(Beginning of Records for the exercise)
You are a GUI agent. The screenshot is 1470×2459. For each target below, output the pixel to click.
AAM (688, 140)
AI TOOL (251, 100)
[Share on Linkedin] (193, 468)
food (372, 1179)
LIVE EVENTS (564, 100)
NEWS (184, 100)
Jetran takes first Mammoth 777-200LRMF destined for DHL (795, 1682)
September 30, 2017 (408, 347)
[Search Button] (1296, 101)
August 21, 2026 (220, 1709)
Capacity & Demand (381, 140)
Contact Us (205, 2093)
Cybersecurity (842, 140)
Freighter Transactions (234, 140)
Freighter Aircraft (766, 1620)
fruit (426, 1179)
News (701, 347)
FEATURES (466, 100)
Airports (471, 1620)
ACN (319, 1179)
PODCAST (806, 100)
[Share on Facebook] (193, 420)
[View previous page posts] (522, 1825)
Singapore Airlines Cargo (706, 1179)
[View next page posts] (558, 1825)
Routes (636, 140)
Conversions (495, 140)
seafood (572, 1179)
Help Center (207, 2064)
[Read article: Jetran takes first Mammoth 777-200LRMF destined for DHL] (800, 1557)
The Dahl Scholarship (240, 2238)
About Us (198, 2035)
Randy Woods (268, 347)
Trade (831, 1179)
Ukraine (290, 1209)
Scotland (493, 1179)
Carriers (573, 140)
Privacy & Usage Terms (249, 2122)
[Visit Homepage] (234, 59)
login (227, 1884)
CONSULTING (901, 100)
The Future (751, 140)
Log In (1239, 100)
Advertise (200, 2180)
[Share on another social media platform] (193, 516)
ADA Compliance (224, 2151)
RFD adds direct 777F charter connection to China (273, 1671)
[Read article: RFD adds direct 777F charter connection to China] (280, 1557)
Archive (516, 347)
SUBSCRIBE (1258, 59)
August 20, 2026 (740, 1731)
(End of Records for the exercise)
▶ **Work required**
Output the data once more, exactly as given.

▶ **Result below**
You are a GUI agent. The screenshot is 1470×2459. For each target below, output the pixel to click.
AAM (688, 140)
AI TOOL (251, 100)
[Share on Linkedin] (193, 468)
food (372, 1179)
LIVE EVENTS (564, 100)
NEWS (184, 100)
Jetran takes first Mammoth 777-200LRMF destined for DHL (795, 1682)
September 30, 2017 (408, 347)
[Search Button] (1296, 101)
August 21, 2026 (220, 1709)
Capacity & Demand (381, 140)
Contact Us (205, 2093)
Cybersecurity (842, 140)
Freighter Transactions (234, 140)
Freighter Aircraft (766, 1620)
fruit (426, 1179)
News (701, 347)
FEATURES (466, 100)
Airports (471, 1620)
ACN (319, 1179)
PODCAST (806, 100)
[Share on Facebook] (193, 420)
[View previous page posts] (522, 1825)
Singapore Airlines Cargo (706, 1179)
[View next page posts] (558, 1825)
Routes (636, 140)
Conversions (495, 140)
seafood (572, 1179)
Help Center (207, 2064)
[Read article: Jetran takes first Mammoth 777-200LRMF destined for DHL] (800, 1557)
The Dahl Scholarship (240, 2238)
About Us (198, 2035)
Randy Woods (268, 347)
Trade (831, 1179)
Ukraine (290, 1209)
Scotland (493, 1179)
Carriers (573, 140)
Privacy & Usage Terms (249, 2122)
[Visit Homepage] (234, 59)
login (227, 1884)
CONSULTING (901, 100)
The Future (751, 140)
Log In (1239, 100)
Advertise (200, 2180)
[Share on another social media platform] (193, 516)
ADA Compliance (224, 2151)
RFD adds direct 777F charter connection to China (273, 1671)
[Read article: RFD adds direct 777F charter connection to China] (280, 1557)
Archive (516, 347)
SUBSCRIBE (1258, 59)
August 20, 2026 (740, 1731)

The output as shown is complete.